Legewie, S.; Hartmann, L.; Kristofori, P.; Lenhardt, S.; Loewer, A.; Hexemer, L.; Becker, K.; Bohn, S.; Voss, B.; Weiss, S.; Li, C.

TGF{beta}-signaling regulates cancer progression by controlling cell division, migration and death. These outcomes are mediated by gene expression changes, but the mechanisms of decision making towards specific fates remain unclear. Here, we combine SMAD transcription factor imaging, genome-wide RNA sequencing and morphological assays to quantitatively link signaling, gene expression and fate decisions in mammary epithelial cells. Fitting genome-wide kinetic models to our time-resolved data, we find that the majority of TGF{beta} target genes can be explained as direct targets of SMAD transcription factors, whereas the remainder show signs of complex regulation, involving delayed regulation and strong amplification at high TGF{beta} doses.
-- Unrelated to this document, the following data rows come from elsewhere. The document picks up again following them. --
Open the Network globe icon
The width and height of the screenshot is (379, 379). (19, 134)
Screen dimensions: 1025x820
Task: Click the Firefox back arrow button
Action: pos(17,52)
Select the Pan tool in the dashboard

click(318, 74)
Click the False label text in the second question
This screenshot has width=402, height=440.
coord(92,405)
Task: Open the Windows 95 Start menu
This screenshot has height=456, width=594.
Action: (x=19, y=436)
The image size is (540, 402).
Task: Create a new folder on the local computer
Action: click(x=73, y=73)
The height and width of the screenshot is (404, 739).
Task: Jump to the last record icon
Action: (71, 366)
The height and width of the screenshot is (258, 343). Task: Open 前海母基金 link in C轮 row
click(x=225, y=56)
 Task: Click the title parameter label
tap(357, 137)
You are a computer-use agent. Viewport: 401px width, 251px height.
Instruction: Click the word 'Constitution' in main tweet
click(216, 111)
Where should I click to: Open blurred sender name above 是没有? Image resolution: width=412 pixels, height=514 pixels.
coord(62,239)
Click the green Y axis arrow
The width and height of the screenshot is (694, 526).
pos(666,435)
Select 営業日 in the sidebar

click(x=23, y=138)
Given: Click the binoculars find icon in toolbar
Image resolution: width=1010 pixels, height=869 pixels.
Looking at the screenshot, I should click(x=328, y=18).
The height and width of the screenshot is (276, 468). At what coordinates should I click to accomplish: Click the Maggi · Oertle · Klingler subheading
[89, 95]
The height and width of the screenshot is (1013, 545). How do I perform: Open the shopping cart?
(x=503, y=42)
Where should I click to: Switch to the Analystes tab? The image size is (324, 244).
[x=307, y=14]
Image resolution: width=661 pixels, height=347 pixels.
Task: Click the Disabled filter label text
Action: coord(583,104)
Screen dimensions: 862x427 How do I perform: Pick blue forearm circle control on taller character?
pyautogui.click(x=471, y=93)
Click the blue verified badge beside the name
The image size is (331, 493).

Knockdown experiments followed by global RNA sequencing revealed transcription factors interacting with SMADs in feedforward loops to control delayed and dose-discriminating target genes, thereby reinforcing the specific epithelial-to-mesenchymal transition at high TGF{beta} doses. We identified early repressors, preventing premature activation, and a late activator, boosting gene expression responses for a sufficiently strong TGF{beta} stimulus. Taken together, we present a global view of TGF{beta}-dependent gene regulation and describe specificity mechanisms reinforcing cellular decision making.